* _Quelle_:
Bei Volkmann führte die Zusammenarbeit mit Hans von Marées zu dem Versuch, die Gedankenwelt beider Künstler in seiner Bildhauerei Ausdruck zu verleihen. Gerne nahm er gestalterische Ratschläge Marées, die dieser oft intuitiv äußerte, in seinen Arbeiten auf.
Rom blieb auch nach Marèes Tod für mehr als 30 Jahre Volkmanns eigentliche Heimat. Erst 1910 folgte er einer Berufung als Professor an das Städelsche Kunstinstitut in Frankfurt. 1923 ging er von dort zusammen mit seinem Schüler Karl Fetzer nach Basel. Er hoffte auf Unterstützung durch Heinrich Wölfflin, den er in Rom kennengelernt hatte. Die letzten 15 Jahre seines Lebens beschäftigte er sich mit Kunsttheorie und schrieb an seinen Memoiren.
Hans von Marées Entwurf Amazone (Abb. 1) von 1886 sowie eine von ihm gefertigte Pferdestudie sind sicherlich als prima idea für Volkmanns Relief anzusehen.[2] Nach Marées Tod führte Volkmann die Amazone in zwei Fassungen aus: Die erste Fassung befindet sich in einer Dresdner Privatsammlung. Von der zweiten Fassung sind zwei Versionen bekannt, eine in den Staatlichen Kunstsammlungen zu Dresden[3], datiert 1896; sowie die vorliegende wesentlich detailreicher gearbeitet Version von 1898, in Rom entstanden. Leider gibt es zum jetzigen Zeitpunkt weder zu dem Auftraggeber noch zu der ursprünglichen Aufstellung Informationen. Die erste Fassung zeigt im Unterschied zur vorliegenden zweiten Fassung eine Brust des Mädchens entblößt.[4]
Die Virtuosität von Volkmanns Relief ist dem harmonischen Zusammenspiel von Entwurf und sorgfältiger Ausführung geschuldet. Der Verwendung von Goldgrund, in Anlehnung an frühmittelalterliche Mosaiken, löst die Darstellung vom Hintergrund und gibt ihr eine mystische Aura. In einem Brief an seinen Freund Fetzer vom 27. Februar 1930 beschreibt Volkmann den künstlerischen Prozess: Die Amazone beim trinkenden Pferd habe ich aus dem Pferdeleib herausgeholt und diesen nach der Mitte zu eingebogen. Sie wirkt weder flach, noch das Pferd verbogen, und das kommt hauptsächlich daher, weil der Wiederrist und Hals des Pferdes stark nach hinten abgeschrägt wurde. Auch Schulter und Vorderbein wurden zurückgedrückt hinter die weibliche Gestalt, der Pferdetorso oben und unten abgerundet. Gegen den zurückweichenden Widerrist hebt sich die Schulter des Weibes stark ab. Dadurch und durch die fast freistehenden Beine wird es rund, wird die Gruppe gelockert, und beide Gestalten erscheinen als selbstständige Wese. Hier zeigt sich die Schwäche des Wortes gegenüber der Gestaltung, man müsste wenigstens Lichtbilder dabei haben. Anschaulicher wird’s vielleicht, wenn ich darauf hinweise, dass die Körperflächen verschieden abweichen. Von rechts nach links der Roßleib, von links nach rechts der Frauenleib, so dass auf der linken Seite die Körper sich trennen, auf der rechten sich annähern. Dieser Gegensatz wirkt verdeutlichend und belebend, er verstärkt die Illusion. Durch Gegensätze, Trennung und Anlehnung.[5]
Mit Bezug auf die Antike hatten Volkmann, Max Klinger oder Franz Stuck bereits seit 1882 mit der Polychromie experimentiert. Schon Johann Joachim Winckelmann (1717-1768)[6] hatte an Marmorwerken der klassischen Antike Spuren von Polychromie entdeckt. Bis zum heutigen Tage stehen Verteidiger des traditionellen „weißen“ Antikenideals einer experimentierfreudigeren Fraktion gegenüber die sich mit der Rekonstruktion farbiger Fassungen an antiken Skulpturen befasst.[7] Max Klinger (1857-1920) realisierte die Polychromie seiner Skulpturen durch Verwendung farbigen Steins, so in einem seiner Hauptwerke der monumentalen Statue des sitzenden Beethoven (1886-1902, Leipzig, Neues Gewandhaus).

* _Arbeitsanweisung 1_: Kopieren Sie aus dem Text über Volkmanns Amazonenrelief wortgetreu den Abschnitt, der mit „Rom blieb auch“ beginnt und mit „an seinen Memoiren.“ endet.
* _Arbeitsanweisung 2_: Erklären Sie anhand des Textes über Volkmanns Amazonenrelief, weshalb laut Volkmann die Amazone nicht flach und das Pferd nicht verbogen wirkt.

* _Gespeicherte Daten_:
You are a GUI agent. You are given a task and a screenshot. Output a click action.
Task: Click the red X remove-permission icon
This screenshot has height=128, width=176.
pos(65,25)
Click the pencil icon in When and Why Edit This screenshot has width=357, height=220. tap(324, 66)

--

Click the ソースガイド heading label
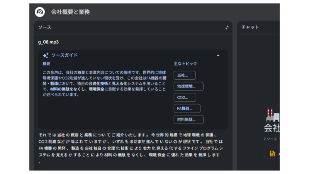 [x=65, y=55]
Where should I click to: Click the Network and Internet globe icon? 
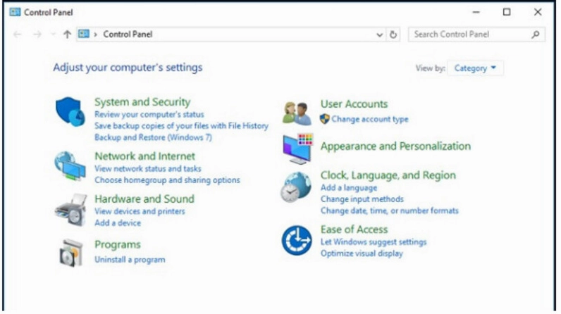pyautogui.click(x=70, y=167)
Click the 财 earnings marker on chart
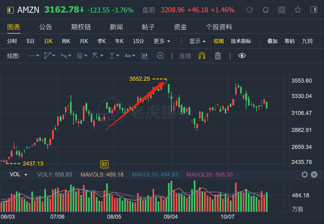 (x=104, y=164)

* _Richtige Antwort 1_:
Rom blieb auch nach Marèes Tod für mehr als 30 Jahre Volkmanns eigentliche Heimat. Erst 1910 folgte er einer Berufung als Professor an das Städelsche Kunstinstitut in Frankfurt. 1923 ging er von dort zusammen mit seinem Schüler Karl Fetzer nach Basel. Er hoffte auf Unterstützung durch Heinrich Wölfflin, den er in Rom kennengelernt hatte. Die letzten 15 Jahre seines Lebens beschäftigte er sich mit Kunsttheorie und schrieb an seinen Memoiren.

* _Richtige Antwort 2_: Nach Volkmanns Brief an Fetzer liegt das hauptsächlich daran, dass Widerrist und Hals des Pferdes stark nach hinten abgeschrägt wurden. Zudem wurden Schulter und Vorderbein des Pferdes hinter die weibliche Gestalt zurückgedrückt und der Pferdetorso oben und unten abgerundet.